La révision d’une boîte de vitesses peut coûter jusqu’à mille euros, voire plus. Par conséquent, il vaut la peine de savoir comment entretenir la transmission manuelle afin de prolonger considérablement sa durée de vie avec des mesures simples.
En théorie, la durée de vie de la transmission devrait être égale à celle des autres pièces du véhicule, y compris le moteur. Toutefois, la situation n’est pas toujours aussi bonne. Certaines transmissions, comme celles des marques japonaises ou certaines d’Opel et Fiat, ont des roulements d’arbre plutôt faibles. D’autres transmissions souffrent de mauvaises synchronisations ou de mauvaises étanchéités. Même si les erreurs de conception échappent au contrôle du conducteur, leur comportement peut prolonger considérablement la durée de vie de la transmission.

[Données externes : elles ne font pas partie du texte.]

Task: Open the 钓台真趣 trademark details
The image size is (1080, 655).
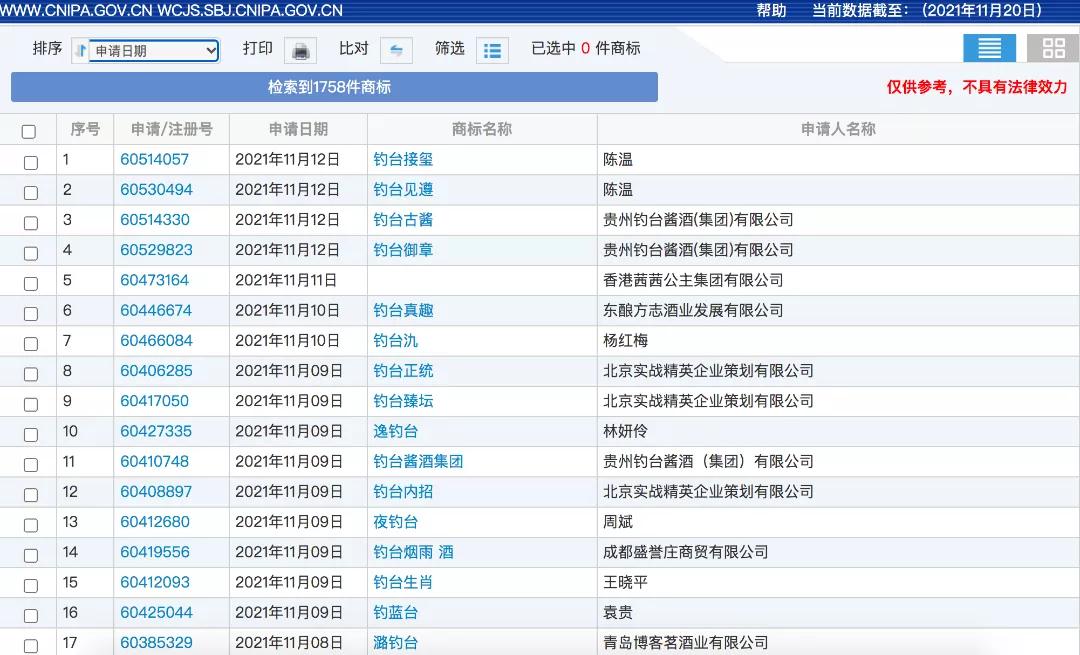Action: point(403,310)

Les changements de vitesse les plus dommageables pour les transmissions manuelles nécessitent une force excessive combinée à un fonctionnement imprécis du levier. Si un rapport ne s’engage pas, vibre ou s’engage avec résistance, vous pouvez être sûr que vous venez de raccourcir la durée de vie de la transmission.
Comment passer les vitesses correctement ?
Tout d’abord, n’oubliez pas d’appuyer fermement et profondément sur la pédale d’embrayage pour vous assurer de ne pas trop passer les vitesses à moitié puissance. Une technique éprouvée lors du changement de vitesse est l’utilisation correcte de la force lors de l’actionnement du levier : dans la phase initiale du mouvement, vous pouvez utiliser beaucoup de force, mais plus vous vous rapprochez de la résistance qui annonce le rapport suivant, plus vous devez réduire la force. Avec de la pratique, cela ne limitera pas la vitesse de changement de vitesse et vous remarquerez que le levier de vitesses passe presque tout seul à la vitesse suivante.
L’accélération à des vitesses élevées à bas régime moteur est extrêmement stressante pour les roulements de la transmission. Il est préférable de réduire le rapport de démultiplication et d’utiliser la plage de vitesse supérieure pour accélérer efficacement le véhicule. Cela a également un effet positif sur la durée de vie du volant bimasse (qui souffre également des faibles régimes). Il convient de garder à l’esprit qu’un volant bimasse usé ou déposé endommage à la fois la transmission et le système manivelle-piston du moteur.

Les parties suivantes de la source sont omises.